* _WORK TO DO_: Put every line of the records below into a numbered list, leaving out the blank lines.

* _SUPPLIED MATERIAL_:

##############################

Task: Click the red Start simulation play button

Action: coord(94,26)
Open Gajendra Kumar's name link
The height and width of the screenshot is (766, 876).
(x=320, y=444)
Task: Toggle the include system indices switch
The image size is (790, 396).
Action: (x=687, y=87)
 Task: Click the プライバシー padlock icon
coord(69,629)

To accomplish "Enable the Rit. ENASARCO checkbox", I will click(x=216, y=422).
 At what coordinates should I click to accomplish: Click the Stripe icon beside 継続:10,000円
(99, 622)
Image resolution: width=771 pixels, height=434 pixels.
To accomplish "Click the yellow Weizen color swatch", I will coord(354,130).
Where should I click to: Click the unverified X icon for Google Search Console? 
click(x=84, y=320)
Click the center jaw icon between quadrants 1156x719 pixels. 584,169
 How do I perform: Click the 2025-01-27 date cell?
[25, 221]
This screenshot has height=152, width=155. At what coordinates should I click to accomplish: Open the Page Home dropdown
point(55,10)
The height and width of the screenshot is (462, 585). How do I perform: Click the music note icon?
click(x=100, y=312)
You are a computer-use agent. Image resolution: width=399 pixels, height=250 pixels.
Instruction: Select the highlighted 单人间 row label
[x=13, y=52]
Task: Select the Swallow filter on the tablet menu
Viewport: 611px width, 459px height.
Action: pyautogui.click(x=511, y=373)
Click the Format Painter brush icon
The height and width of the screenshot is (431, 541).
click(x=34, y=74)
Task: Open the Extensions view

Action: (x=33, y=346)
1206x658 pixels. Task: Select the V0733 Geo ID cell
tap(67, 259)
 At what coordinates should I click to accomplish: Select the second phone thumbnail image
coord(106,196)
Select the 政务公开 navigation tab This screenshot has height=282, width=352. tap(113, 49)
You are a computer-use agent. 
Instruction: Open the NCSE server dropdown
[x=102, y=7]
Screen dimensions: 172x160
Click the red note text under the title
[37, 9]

##############################

* _REPLY_:
1. Task: Click the red Start simulation play button
2. Action: coord(94,26)
3. Open Gajendra Kumar's name link
4. The height and width of the screenshot is (766, 876).
5. (x=320, y=444)
6. Task: Toggle the include system indices switch
7. The image size is (790, 396).
8. Action: (x=687, y=87)
9.  Task: Click the プライバシー padlock icon
10. coord(69,629)
11. To accomplish "Enable the Rit. ENASARCO checkbox", I will click(x=216, y=422).
12.  At what coordinates should I click to accomplish: Click the Stripe icon beside 継続:10,000円
13. (99, 622)
14. Image resolution: width=771 pixels, height=434 pixels.
15. To accomplish "Click the yellow Weizen color swatch", I will coord(354,130).
16. Where should I click to: Click the unverified X icon for Google Search Console? 
17. click(x=84, y=320)
18. Click the center jaw icon between quadrants 1156x719 pixels. 584,169
19.  How do I perform: Click the 2025-01-27 date cell?
20. [25, 221]
21. This screenshot has height=152, width=155. At what coordinates should I click to accomplish: Open the Page Home dropdown
22. point(55,10)
23. The height and width of the screenshot is (462, 585). How do I perform: Click the music note icon?
24. click(x=100, y=312)
25. You are a computer-use agent. Image resolution: width=399 pixels, height=250 pixels.
26. Instruction: Select the highlighted 单人间 row label
27. [x=13, y=52]
28. Task: Select the Swallow filter on the tablet menu
29. Viewport: 611px width, 459px height.
30. Action: pyautogui.click(x=511, y=373)
31. Click the Format Painter brush icon
32. The height and width of the screenshot is (431, 541).
33. click(x=34, y=74)
34. Task: Open the Extensions view
35. Action: (x=33, y=346)
36. 1206x658 pixels. Task: Select the V0733 Geo ID cell
37. tap(67, 259)
38.  At what coordinates should I click to accomplish: Select the second phone thumbnail image
39. coord(106,196)
40. Select the 政务公开 navigation tab This screenshot has height=282, width=352. tap(113, 49)
41. You are a computer-use agent. 
42. Instruction: Open the NCSE server dropdown
43. [x=102, y=7]
44. Screen dimensions: 172x160
45. Click the red note text under the title
46. [37, 9]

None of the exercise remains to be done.